Project 2: Automatic coding for NACE classification

Authors
Affiliation

Théo FERRY

Julien PRAMIL

Meilame TAYEBJEE

Technical level Tasks
Beginner Follow the tutorial and understand provided answers.
Intermediate Try to complete the exercises without checking the answers.
Expert Enhance the pipeline and improve results: better models, richer embeddings, prompt tuning, etc.

Introduction

This Funathon project (a non-competitive hackathon) is about building automatic coding tools that map free-text activity labels (such as “Installation and repair of residential air conditioning systems”) to the corresponding code in the NACE 2.1 nomenclature, the European statistical classification of economic activities.

We explore two approaches to the same task. Both take a textual activity label as input and produce a NACE code, but they rely on very different paradigms, with different strengths and weaknesses.

1 Two independent parts

Important

The two parts below are independent. You can tackle either one, or both, in any order, depending on your time and interests. Each part is self-contained and starts from the same initialization (see below).

1.1 Part 1: Supervised learning (Supervised learning)
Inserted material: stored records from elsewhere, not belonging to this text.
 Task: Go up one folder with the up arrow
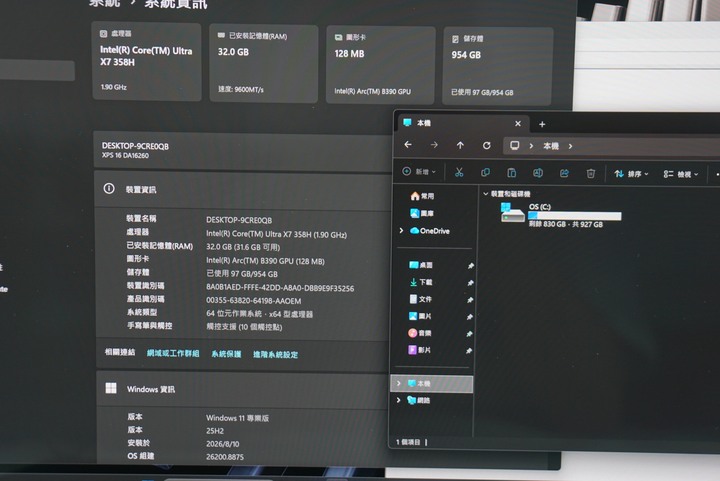coord(460,145)
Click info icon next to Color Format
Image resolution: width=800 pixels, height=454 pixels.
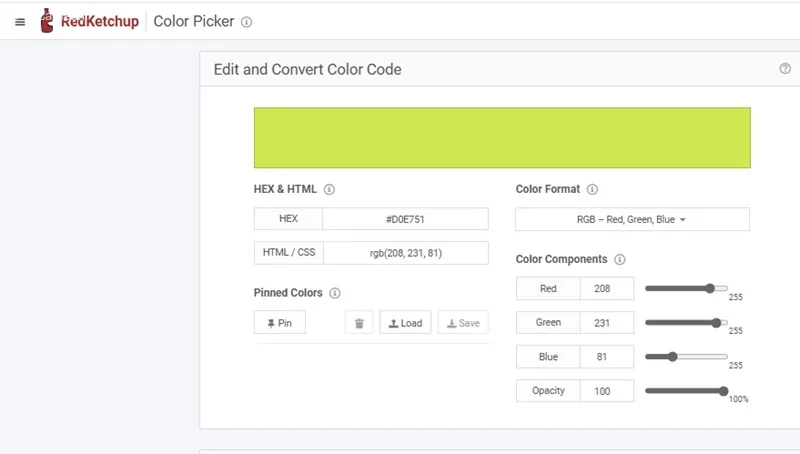[x=592, y=189]
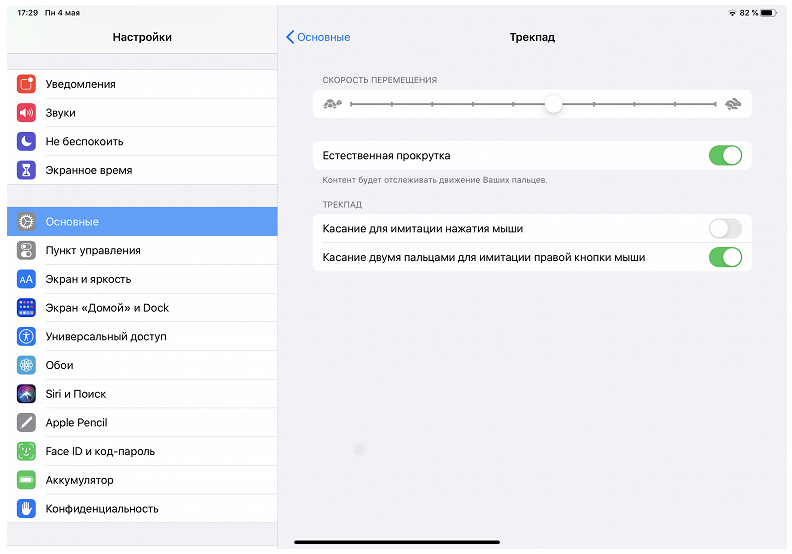Open Конфиденциальность settings

pos(142,509)
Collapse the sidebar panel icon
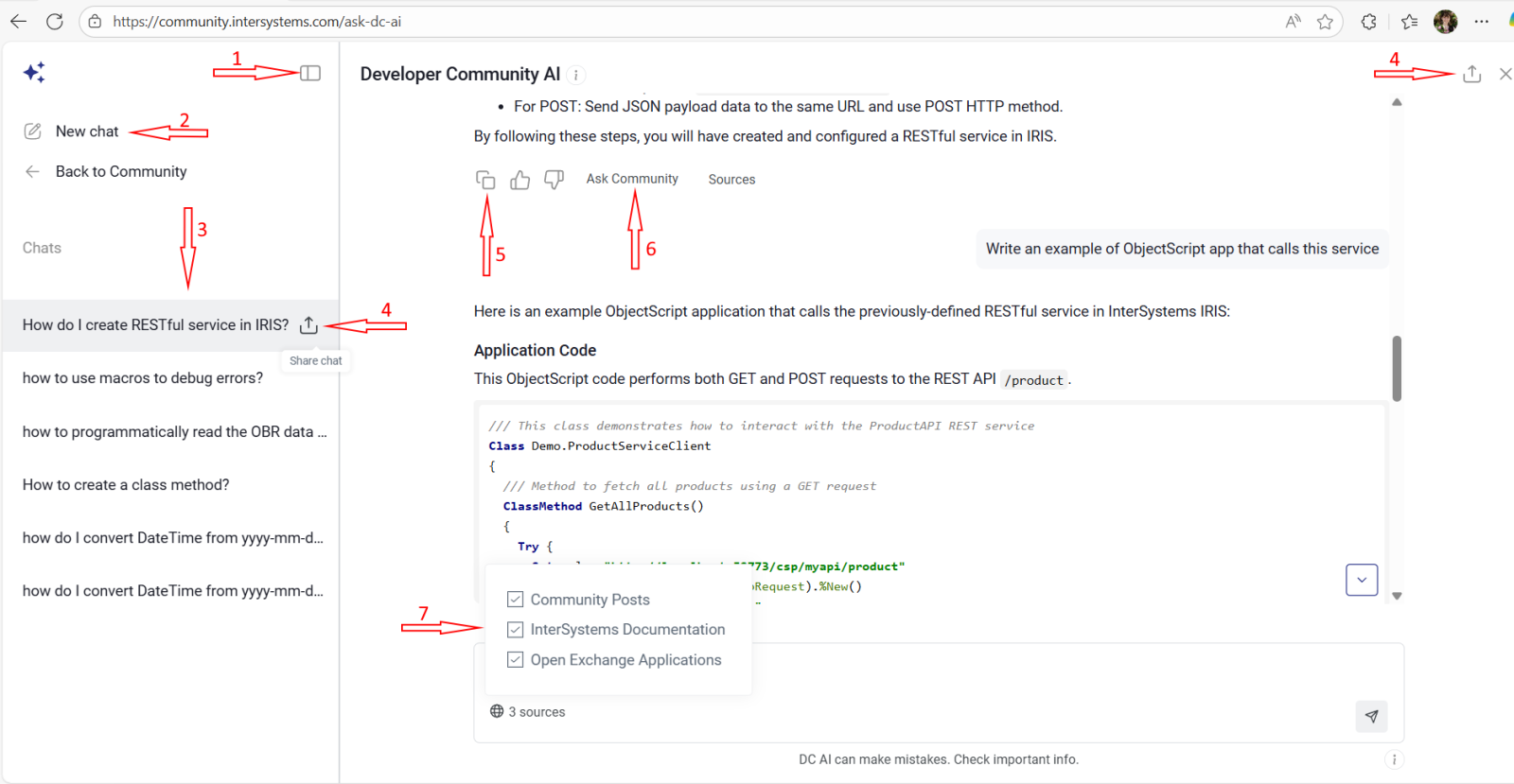The image size is (1514, 784). click(x=310, y=73)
Train a deep learning text classifier on a labelled dataset of (activity label, NACE code) pairs, using Insee’s torchTextClassifiers package. You will learn how to:

  • Load and preprocess a labelled dataset
  • Train a deep learning model on the multi-class classification task
  • Evaluate the resulting classifier
  • Log experiments and model artifacts with MLflow for reproducibility

1.2 Part 2: RAG pipeline (3 chapters)

Build a retrieval-augmented generation (RAG) system that combines a vector database of official NACE definitions with a Large Language Model:

2 Initialization of the project

Before diving into either part, follow these steps to set up your environment. The same setup applies to both parts.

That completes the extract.